Catty swayed a little. "You suppose what?"

"I suppose I could leave you with it, yes? And you could... you could deliver it to him, yes?" The blood in my brain was draining elsewhere. I could hardly think, let alone formulate words. My desperation was tangible.

"Yes..." she sighed. She put a hand out, the other still clutching her towel.

Cautiously, I crept forward with the bottle outstretched. I ceased to move an arm's length before her, and then my eyes fell inexplicably on the wine. I fell deep into meditative thought, recalling every moment of being down with my sister. Remembering her resistance only intensified my present feelings, knowing that I would incite the same reaction now. I could no longer take it.

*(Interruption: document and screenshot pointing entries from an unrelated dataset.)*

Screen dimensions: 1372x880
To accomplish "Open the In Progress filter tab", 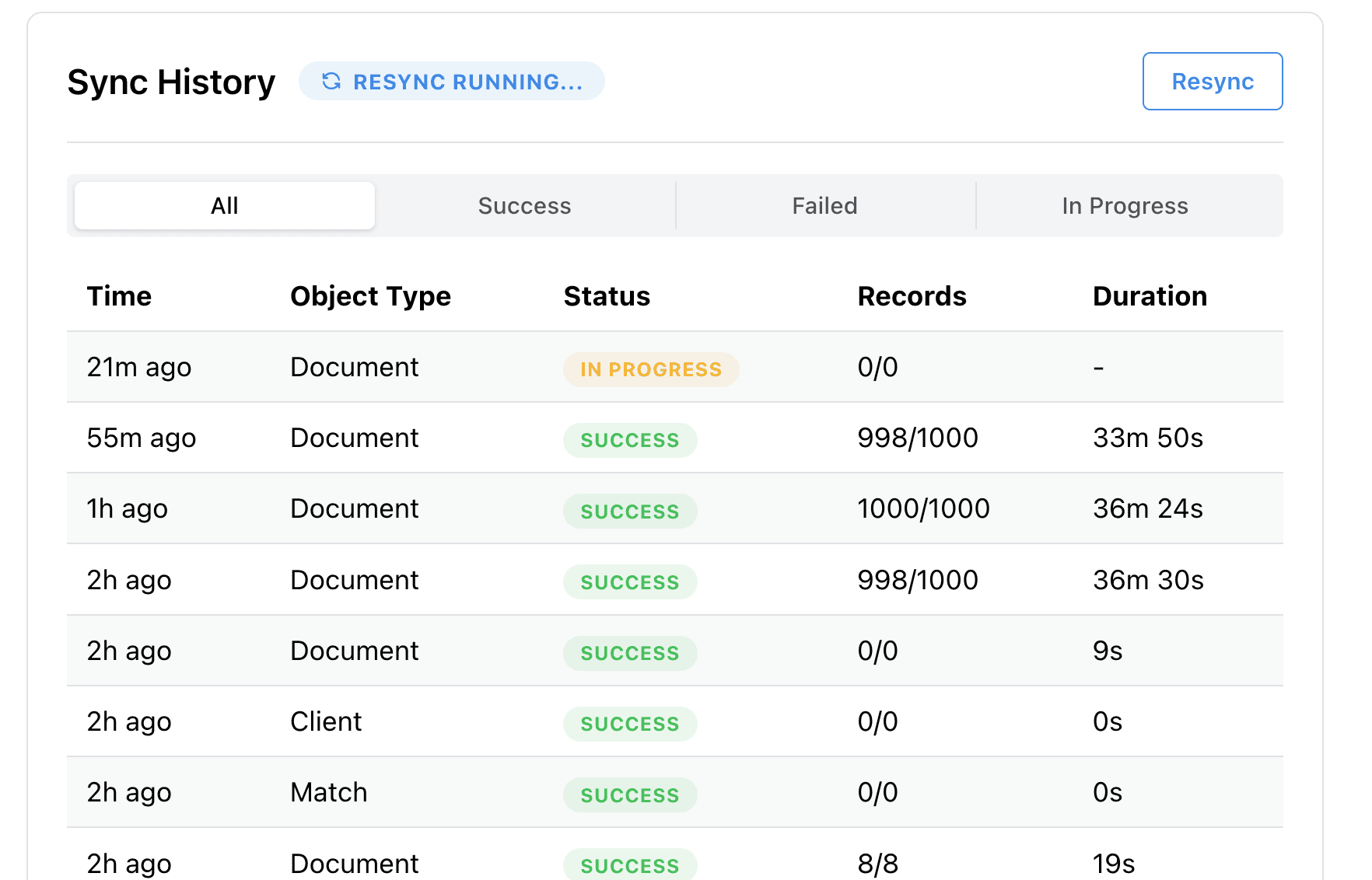I will (1125, 205).
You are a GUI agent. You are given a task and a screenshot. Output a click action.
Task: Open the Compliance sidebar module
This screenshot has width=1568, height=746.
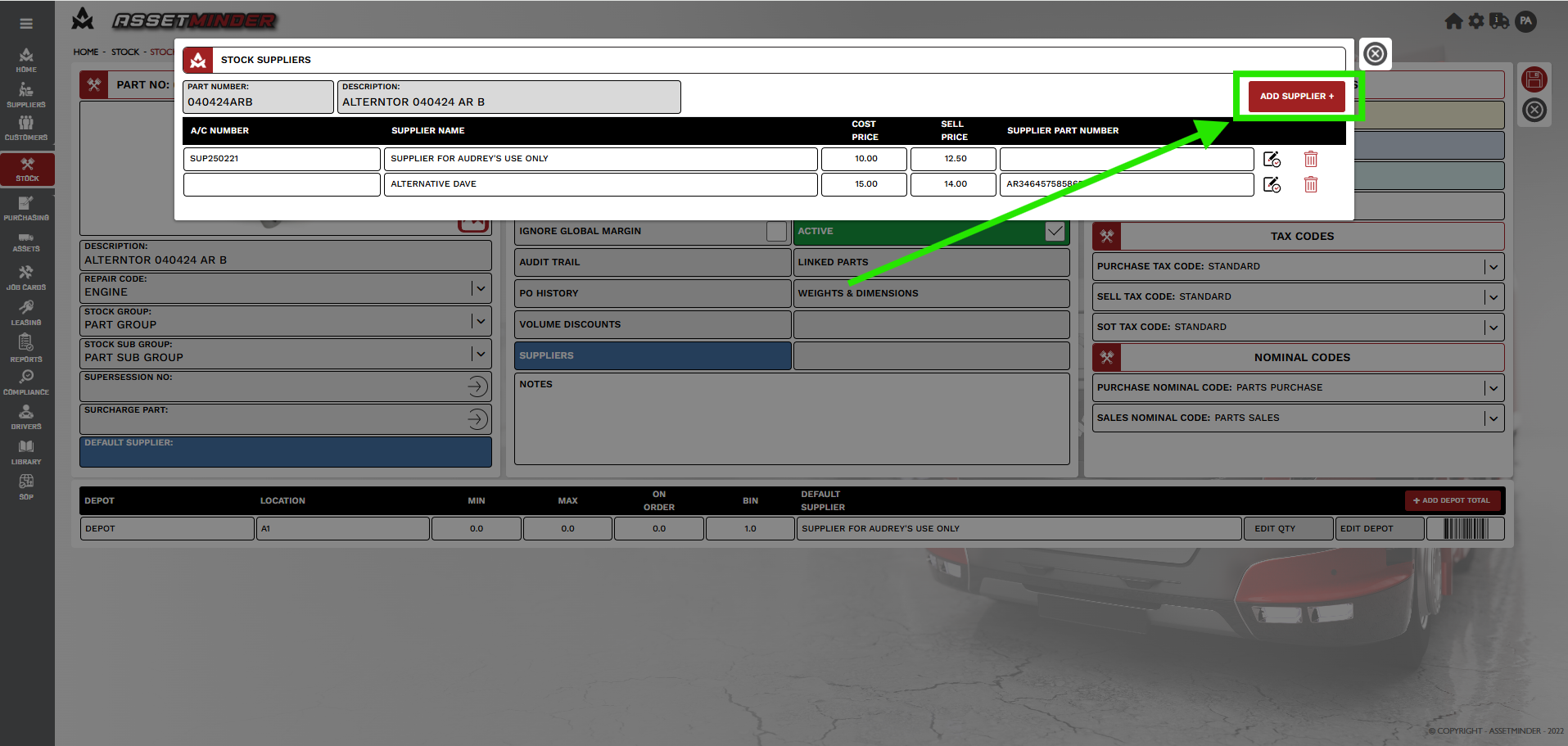point(26,382)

I met Catty's eyes, now frightful — she felt my energy and intentions.

I dropped the wine and then I found my arms pushing Catty against the window, and in the next moment her towel was at the floor, and the wine bottle bounced on the carpet at my feet. Time was reduced to brief, hot flashes and bursts of feelings: First sensations of dull impacts — her fists against me as I pushed her backward — then the soft texture of blankets and mattress, then an overwhelming hotness and friction, and then the wetness that threw me back years, to the remembrance of my sister.

The cries and screams and shrieks invigorated me further. I couldn't stop myself, and once I smelled it — the smell that I can only describe as desire — there was no way to stop myself from taking in every detail. Oh, I dominated her. I tasted her. I savored every second of this sweet refuse from the world which despised my existence. I tasted her sweet bitterness, and I tasted the mouth which screamed, and those red, full lips. It was every bit of satisfaction that I had ever wanted.

The ecstasy was so great, so indulgent, that I couldn't find it in myself to care that we had been caught, even as the shopkeeper appeared behind me with rage and hatred in his eyes, my bottle of Dom Perignon raised high and directly over my skull.